How not to lose meta tags when deleting bookmarks
Hi,
if i use qpdf --empty --linearize --pages cover.pdf infile.pdf 43-85 -- output1.pdf all Metatags are gone.
The title, author and the document language
How can I keep this information? I have to delete the bookmarks without deleting metatags.
Best regards
Christoph
There isn't an easy way to do this with qpdf right now. It may be possible to do with qpdf json by manipulating the files at a low level, but it would require fairly deep knowledge of PDF.
This will be possible to do once I get through my "pages epic" which I will start on when I get through my current significant project. The pages epic has been in my head for years and is next up for qpdf.
Note that qpdf preserves metadata and outlines and everything else from the "main" file, so with qpdf in its current form, there is no way from the cli to preserve metadata from all the files. If there's one file you want to preserve metadata from, list that first. For example, qpdf cover.pdf --linearize --pages . infile.pdf 43-85 -- output1.pdf would preserve everything from cover.pdf but would drop metadata from infile.pdf.
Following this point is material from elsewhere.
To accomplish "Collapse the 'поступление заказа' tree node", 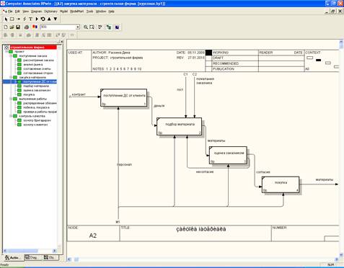I will coord(11,56).
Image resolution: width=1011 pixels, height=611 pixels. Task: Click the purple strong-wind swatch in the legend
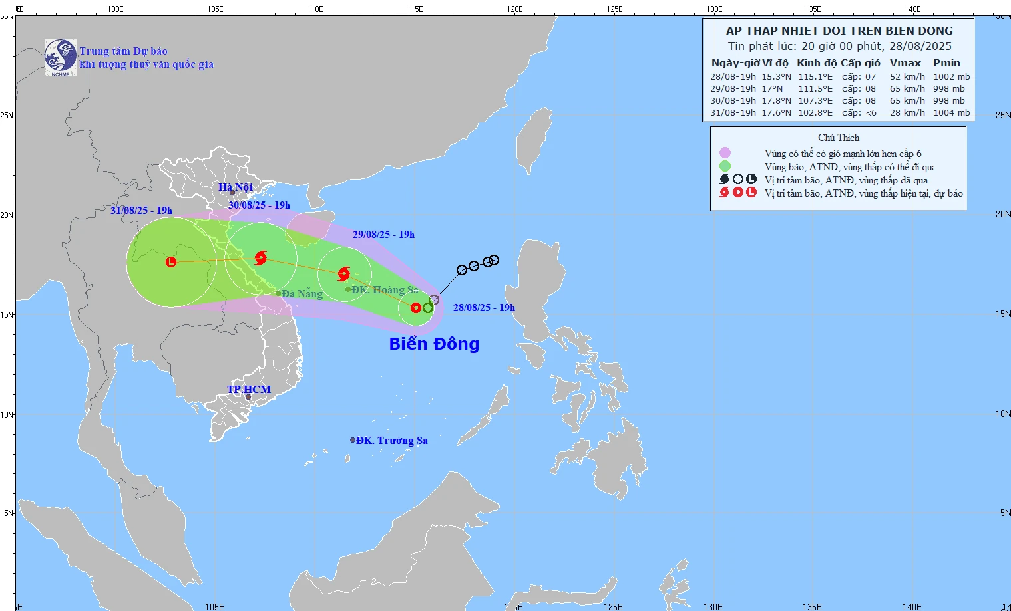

Or you could do qpdf infile.pdf --linearize --pages cover.pdf . 43-85 -- output1.pdf to preserve stuff from infile.pdf. (The . inside the --pages option is short-hand for the main input file. You can also just repeat the name of the input file.)
At this point, you will have a linearized file but it will still contain bookmarks from the file that you preserved metadata from. If you want to remove bookmarks, you could try this. This assumes you have jq installed.
#!/bin/bash
set -e
infile=$1
outfile=$2
root=$(qpdf --json-output $infile - | jq -r '.qpdf[1].trailer.value."/Root"')
qpdf --json-output $infile - --json-object="$root" | \
jq '.qpdf[1]."obj:'$root'".value."/Outlines" = null' > $infile-update.json
qpdf --linearize --update-from-json=$infile-update.json $infile $outfile
Run the above script with output1.pdf output2.pdf as options. You can drop --linearize from the first command since it is specified in this script. The script basically just snips out the bookmarks and reruns the result through qpdf to prune unused objects and re-linearize the file.
Hopefully this can help in the interim.
Thank you very much, this is a good idea. I can add the metadata to the cover file. Then I everything is ok. Best regards Christoph
This issue is part of the qpdf pages epic. If you are interested in following, please see #1104.